**TASK:**
Begin at the item that contains "propylaeum (12, 456)" and stop after the last item, rewriting each one in full with both values of its answer coordinates increased by 109.

§ §

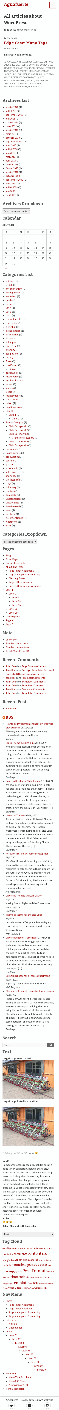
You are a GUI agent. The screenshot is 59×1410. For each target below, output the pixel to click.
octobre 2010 (13, 137)
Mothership (36, 74)
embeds (27, 68)
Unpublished (12, 502)
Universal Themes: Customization (24, 895)
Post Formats (29, 77)
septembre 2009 (14, 179)
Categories (11, 1320)
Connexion (11, 639)
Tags (47, 80)
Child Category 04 (18, 441)
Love (19, 74)
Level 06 (29, 1354)
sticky (42, 1277)
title (16, 83)
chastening (12, 323)
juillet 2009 (12, 187)
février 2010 (12, 168)
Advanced (11, 1373)
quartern (10, 464)
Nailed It (8, 77)
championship (13, 319)
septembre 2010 (14, 141)
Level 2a (13, 608)
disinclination (13, 330)
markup (26, 74)
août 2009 (11, 183)
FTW (12, 71)
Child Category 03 (18, 433)
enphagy (10, 349)
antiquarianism (14, 288)
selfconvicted (13, 472)
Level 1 (9, 589)
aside (26, 1248)
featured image (46, 1260)
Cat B (8, 311)
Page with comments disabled (25, 585)
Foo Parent (12, 365)
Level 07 (32, 1358)
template (8, 83)
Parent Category (14, 422)
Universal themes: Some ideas (22, 937)
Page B (9, 624)
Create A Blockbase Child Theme (23, 781)
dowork (8, 68)
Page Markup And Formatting (24, 574)
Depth (9, 1331)
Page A (9, 620)
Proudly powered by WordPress (36, 1399)
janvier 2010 (12, 172)
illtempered (12, 376)
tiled (30, 1284)
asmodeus (11, 296)
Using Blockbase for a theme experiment (28, 975)
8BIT (20, 61)
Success (30, 80)
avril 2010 (11, 160)
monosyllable (13, 395)
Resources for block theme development (28, 853)
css (51, 64)
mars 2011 (11, 133)
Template (11, 494)
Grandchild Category (23, 437)
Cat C (8, 315)
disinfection (12, 334)
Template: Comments (33, 677)
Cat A (8, 307)
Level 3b (16, 605)
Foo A (9, 361)
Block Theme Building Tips (20, 742)
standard (20, 80)
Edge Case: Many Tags (26, 43)
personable (12, 449)
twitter (24, 83)
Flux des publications (17, 643)
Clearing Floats (17, 578)
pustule (10, 460)
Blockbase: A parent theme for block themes (30, 991)
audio (30, 1248)
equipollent (12, 353)
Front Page (12, 559)
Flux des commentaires (18, 647)
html (31, 71)
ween (8, 510)
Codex (25, 64)
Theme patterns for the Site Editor (24, 914)
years (8, 525)
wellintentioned (14, 517)
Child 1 (12, 414)
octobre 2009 (13, 175)
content (44, 64)
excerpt (36, 68)
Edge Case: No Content (34, 666)
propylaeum (12, 456)
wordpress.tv (35, 86)
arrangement (13, 292)
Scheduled (11, 708)
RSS (9, 717)
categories (9, 64)
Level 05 (25, 1350)
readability (6, 1277)
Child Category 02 (18, 430)
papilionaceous (14, 407)
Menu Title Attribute (20, 1377)
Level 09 (38, 1365)
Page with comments (20, 582)
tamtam (10, 491)
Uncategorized (14, 498)
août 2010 (11, 145)
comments (34, 64)
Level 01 (13, 1335)
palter (9, 403)
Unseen (32, 83)
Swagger (39, 80)
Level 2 (12, 593)
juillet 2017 (12, 111)
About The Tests (14, 566)
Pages (9, 1300)
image (37, 71)
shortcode (9, 80)
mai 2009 (10, 195)
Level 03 (19, 1342)
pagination (18, 1272)
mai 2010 (10, 156)
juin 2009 (10, 191)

§ §

**REPLY:**
propylaeum (121, 565)
wordpress.tv (144, 195)
arrangement (122, 401)
Scheduled (120, 817)
RSS (118, 826)
categories (118, 173)
Level 05 (134, 1459)
readability (115, 1386)
Child Category 02 (127, 539)
papilionaceous (123, 516)
Menu Title Attribute (129, 1486)
Level 09 (147, 1474)
Page with comments (129, 691)
tamtam (119, 600)
Uncategorized (123, 607)
août 2010 (120, 254)
comments (143, 173)
Level 01 (122, 1444)
palter (118, 512)
Unseen (141, 192)
Swagger (148, 189)
Level 2 (121, 702)
juillet 2017 (121, 220)
About The Tests (123, 675)
Pages (118, 1409)
image (146, 180)
shortcode (118, 189)
mai 2009 (119, 304)
Level 03 (128, 1451)
pagination (127, 1381)
mai 2010 (119, 265)
juin 2009 (119, 300)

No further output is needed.